Instructions to follow -
This task calls for the lines below starting at the one containing "This screenshot has height=768, width=1024." and ending at the one containing "Where should I click to: Open the", repeated exactly with both ends kept and pictures left out.

Data shown -
####

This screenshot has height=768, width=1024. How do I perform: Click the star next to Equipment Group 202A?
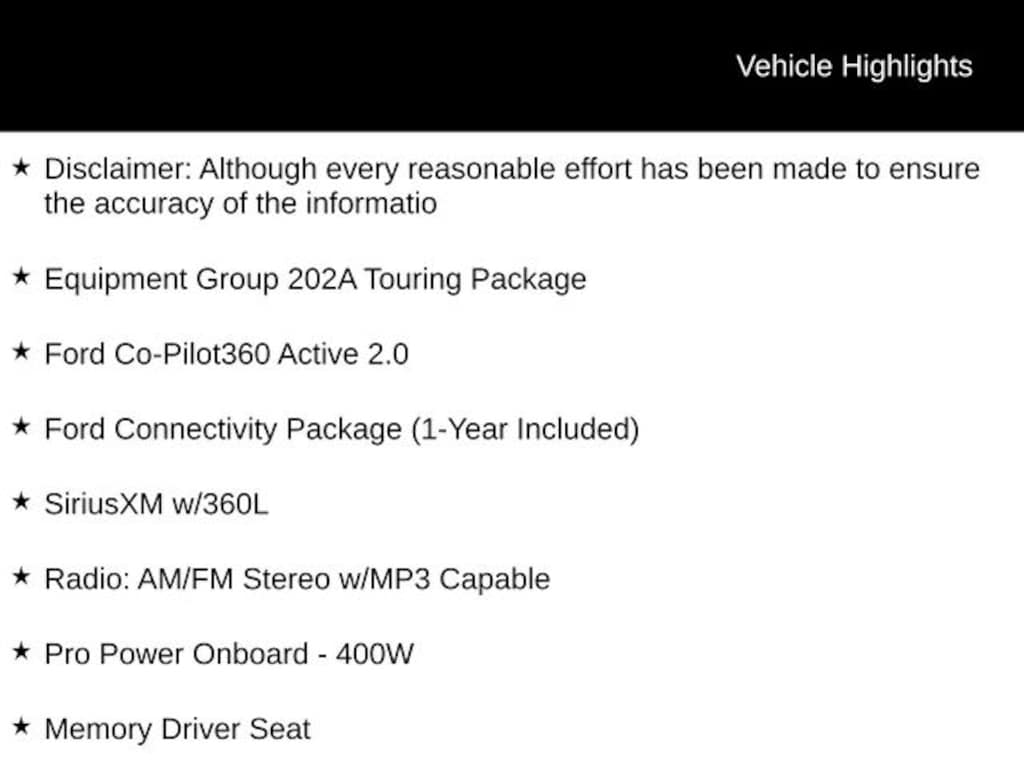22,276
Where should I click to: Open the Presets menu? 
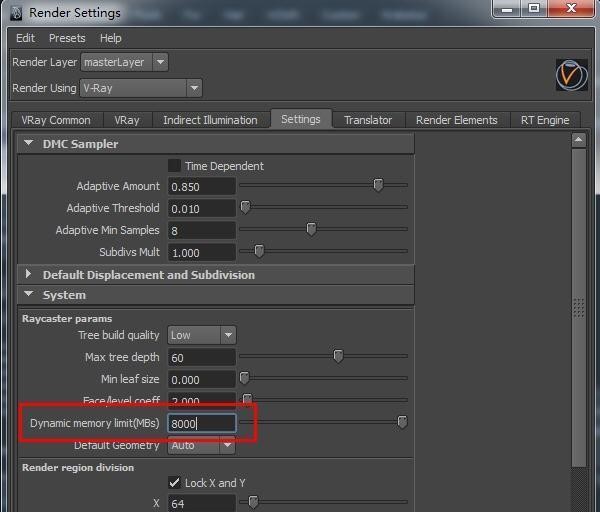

####

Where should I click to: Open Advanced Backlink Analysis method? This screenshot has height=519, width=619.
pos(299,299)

####

Answer box -
This screenshot has height=768, width=1024. How do I perform: Click the star next to Equipment Group 202A?
22,276
Where should I click to: Open the Presets menu? 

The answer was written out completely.